* _Problem details_: Scan the data below for lines holding the word "highlighted", and copy each line found.

* _Excerpted data_:
+++
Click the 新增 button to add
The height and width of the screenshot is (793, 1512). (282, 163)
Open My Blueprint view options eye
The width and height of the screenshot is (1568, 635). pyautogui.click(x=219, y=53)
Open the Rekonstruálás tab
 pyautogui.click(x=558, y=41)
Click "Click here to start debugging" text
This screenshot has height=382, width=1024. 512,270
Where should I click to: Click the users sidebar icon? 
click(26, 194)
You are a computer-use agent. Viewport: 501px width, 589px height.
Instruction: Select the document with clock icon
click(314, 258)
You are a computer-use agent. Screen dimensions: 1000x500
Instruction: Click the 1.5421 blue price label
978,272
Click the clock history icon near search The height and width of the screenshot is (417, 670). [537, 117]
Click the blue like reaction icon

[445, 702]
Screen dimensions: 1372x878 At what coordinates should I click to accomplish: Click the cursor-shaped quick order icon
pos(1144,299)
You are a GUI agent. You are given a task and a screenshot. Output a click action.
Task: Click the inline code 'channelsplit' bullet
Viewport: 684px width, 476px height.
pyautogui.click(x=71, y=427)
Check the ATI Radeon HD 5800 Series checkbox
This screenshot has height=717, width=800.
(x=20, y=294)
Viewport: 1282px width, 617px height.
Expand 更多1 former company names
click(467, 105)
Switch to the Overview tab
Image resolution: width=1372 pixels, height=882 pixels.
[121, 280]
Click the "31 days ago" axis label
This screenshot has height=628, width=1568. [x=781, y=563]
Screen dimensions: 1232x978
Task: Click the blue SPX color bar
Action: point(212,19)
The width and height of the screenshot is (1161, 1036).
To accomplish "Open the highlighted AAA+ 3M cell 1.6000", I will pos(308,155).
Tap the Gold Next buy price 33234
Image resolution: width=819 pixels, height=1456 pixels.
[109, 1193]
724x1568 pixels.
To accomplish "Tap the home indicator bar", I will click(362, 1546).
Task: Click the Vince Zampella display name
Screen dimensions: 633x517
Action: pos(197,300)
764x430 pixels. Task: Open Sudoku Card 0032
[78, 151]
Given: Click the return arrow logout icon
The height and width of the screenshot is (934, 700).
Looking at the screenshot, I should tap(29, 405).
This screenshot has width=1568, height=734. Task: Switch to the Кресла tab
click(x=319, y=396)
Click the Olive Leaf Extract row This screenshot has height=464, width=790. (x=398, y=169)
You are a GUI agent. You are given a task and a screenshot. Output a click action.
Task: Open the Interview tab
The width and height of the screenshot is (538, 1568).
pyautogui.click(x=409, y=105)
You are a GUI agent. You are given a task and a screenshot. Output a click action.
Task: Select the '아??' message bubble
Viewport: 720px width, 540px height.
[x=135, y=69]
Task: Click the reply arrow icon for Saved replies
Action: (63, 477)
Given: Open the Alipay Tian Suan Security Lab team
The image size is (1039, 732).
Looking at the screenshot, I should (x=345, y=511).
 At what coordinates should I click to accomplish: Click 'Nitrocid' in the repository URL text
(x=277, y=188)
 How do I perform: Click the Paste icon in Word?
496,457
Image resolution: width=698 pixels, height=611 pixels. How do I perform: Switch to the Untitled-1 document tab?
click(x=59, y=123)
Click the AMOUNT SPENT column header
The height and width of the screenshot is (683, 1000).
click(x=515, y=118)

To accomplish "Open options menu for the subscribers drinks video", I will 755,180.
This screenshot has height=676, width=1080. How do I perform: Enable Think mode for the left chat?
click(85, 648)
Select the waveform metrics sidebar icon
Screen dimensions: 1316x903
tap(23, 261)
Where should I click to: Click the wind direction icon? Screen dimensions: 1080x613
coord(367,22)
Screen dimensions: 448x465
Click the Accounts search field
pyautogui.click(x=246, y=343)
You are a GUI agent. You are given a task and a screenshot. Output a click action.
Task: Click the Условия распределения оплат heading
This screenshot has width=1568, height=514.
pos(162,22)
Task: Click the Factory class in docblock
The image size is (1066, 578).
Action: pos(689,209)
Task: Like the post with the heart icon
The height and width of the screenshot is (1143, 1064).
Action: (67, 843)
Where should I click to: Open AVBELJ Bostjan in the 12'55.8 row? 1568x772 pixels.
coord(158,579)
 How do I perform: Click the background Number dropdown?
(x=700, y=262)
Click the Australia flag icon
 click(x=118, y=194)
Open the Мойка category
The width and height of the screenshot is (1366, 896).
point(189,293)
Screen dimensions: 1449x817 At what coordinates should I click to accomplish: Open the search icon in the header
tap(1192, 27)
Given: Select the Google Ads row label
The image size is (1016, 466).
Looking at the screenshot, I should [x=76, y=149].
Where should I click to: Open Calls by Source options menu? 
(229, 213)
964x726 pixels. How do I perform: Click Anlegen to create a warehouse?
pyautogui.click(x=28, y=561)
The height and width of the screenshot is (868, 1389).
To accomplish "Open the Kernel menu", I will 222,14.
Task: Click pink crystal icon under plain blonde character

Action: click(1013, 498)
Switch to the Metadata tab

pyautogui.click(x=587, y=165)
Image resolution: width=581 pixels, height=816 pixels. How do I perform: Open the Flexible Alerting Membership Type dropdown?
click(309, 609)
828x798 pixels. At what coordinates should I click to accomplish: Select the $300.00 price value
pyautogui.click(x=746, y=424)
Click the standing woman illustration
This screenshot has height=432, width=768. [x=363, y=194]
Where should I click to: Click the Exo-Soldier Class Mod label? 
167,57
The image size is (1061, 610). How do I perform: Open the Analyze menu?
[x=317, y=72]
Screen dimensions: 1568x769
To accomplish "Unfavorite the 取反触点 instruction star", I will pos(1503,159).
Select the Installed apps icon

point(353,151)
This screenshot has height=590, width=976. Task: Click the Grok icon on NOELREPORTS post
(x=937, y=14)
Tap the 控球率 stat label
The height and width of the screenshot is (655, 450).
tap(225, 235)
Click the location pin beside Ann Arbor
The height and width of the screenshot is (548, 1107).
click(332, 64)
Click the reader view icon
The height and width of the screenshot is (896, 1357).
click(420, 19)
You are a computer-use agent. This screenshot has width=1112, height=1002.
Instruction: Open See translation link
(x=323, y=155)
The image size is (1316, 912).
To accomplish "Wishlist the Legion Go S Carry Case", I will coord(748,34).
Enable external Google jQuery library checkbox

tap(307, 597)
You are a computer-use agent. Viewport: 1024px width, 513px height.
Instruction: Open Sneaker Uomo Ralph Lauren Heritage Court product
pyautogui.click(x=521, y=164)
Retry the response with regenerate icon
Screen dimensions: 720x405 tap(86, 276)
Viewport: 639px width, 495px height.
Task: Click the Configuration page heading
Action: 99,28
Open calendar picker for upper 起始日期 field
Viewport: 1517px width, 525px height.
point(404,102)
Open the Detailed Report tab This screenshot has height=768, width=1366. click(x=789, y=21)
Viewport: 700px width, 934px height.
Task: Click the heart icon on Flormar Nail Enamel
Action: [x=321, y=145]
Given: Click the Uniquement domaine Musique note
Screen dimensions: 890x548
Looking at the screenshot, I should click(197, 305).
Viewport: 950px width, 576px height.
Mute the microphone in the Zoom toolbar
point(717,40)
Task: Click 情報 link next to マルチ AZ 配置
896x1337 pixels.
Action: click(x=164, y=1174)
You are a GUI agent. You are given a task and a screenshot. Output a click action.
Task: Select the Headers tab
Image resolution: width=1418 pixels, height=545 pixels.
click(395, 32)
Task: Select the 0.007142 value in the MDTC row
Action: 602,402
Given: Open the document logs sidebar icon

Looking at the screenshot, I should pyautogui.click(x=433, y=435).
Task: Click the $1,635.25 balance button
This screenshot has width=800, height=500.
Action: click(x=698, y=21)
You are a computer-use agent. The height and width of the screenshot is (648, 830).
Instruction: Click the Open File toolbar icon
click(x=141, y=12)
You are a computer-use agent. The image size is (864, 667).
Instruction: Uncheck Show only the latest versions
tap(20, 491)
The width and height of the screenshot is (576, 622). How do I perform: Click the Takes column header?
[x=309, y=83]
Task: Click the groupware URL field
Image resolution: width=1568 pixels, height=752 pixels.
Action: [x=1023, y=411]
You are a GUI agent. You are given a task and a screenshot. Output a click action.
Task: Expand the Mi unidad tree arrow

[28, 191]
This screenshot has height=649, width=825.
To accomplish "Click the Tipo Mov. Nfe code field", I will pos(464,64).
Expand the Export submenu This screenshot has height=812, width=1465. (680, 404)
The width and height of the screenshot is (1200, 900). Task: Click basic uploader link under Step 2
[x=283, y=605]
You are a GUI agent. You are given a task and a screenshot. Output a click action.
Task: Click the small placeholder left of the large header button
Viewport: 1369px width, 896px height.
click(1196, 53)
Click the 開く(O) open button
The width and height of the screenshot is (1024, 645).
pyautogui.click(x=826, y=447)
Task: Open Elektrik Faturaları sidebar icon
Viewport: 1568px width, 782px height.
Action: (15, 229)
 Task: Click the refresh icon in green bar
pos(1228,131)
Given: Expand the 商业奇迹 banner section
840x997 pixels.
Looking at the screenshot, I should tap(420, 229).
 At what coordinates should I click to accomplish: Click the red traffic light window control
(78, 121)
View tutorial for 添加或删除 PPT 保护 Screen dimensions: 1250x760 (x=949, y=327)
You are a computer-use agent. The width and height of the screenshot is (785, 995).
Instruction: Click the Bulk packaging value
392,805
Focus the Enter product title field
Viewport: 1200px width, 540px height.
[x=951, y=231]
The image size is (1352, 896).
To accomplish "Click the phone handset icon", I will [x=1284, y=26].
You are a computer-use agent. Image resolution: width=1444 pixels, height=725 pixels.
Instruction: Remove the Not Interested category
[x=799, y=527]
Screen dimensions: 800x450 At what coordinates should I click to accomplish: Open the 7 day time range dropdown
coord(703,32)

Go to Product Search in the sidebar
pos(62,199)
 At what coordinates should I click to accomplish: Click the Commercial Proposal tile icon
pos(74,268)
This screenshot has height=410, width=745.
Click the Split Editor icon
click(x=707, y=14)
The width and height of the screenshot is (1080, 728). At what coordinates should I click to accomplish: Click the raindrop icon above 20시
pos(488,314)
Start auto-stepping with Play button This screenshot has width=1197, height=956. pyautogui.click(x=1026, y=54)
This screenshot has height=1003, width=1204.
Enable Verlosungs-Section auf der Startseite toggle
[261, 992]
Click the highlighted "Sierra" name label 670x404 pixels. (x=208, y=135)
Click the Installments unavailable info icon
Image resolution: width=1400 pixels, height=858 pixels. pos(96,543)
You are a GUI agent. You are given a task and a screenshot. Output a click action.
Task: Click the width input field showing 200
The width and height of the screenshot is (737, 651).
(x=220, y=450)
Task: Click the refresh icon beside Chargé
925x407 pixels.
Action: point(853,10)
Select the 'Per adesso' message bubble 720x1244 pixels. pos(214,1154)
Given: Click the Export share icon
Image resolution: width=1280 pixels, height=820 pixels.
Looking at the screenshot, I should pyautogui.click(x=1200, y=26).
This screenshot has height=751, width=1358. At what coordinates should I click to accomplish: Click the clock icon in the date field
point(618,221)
+++
* _Expected answer_:
To accomplish "Open the highlighted AAA+ 3M cell 1.6000", I will pos(308,155).
Click the highlighted "Sierra" name label 670x404 pixels. (x=208, y=135)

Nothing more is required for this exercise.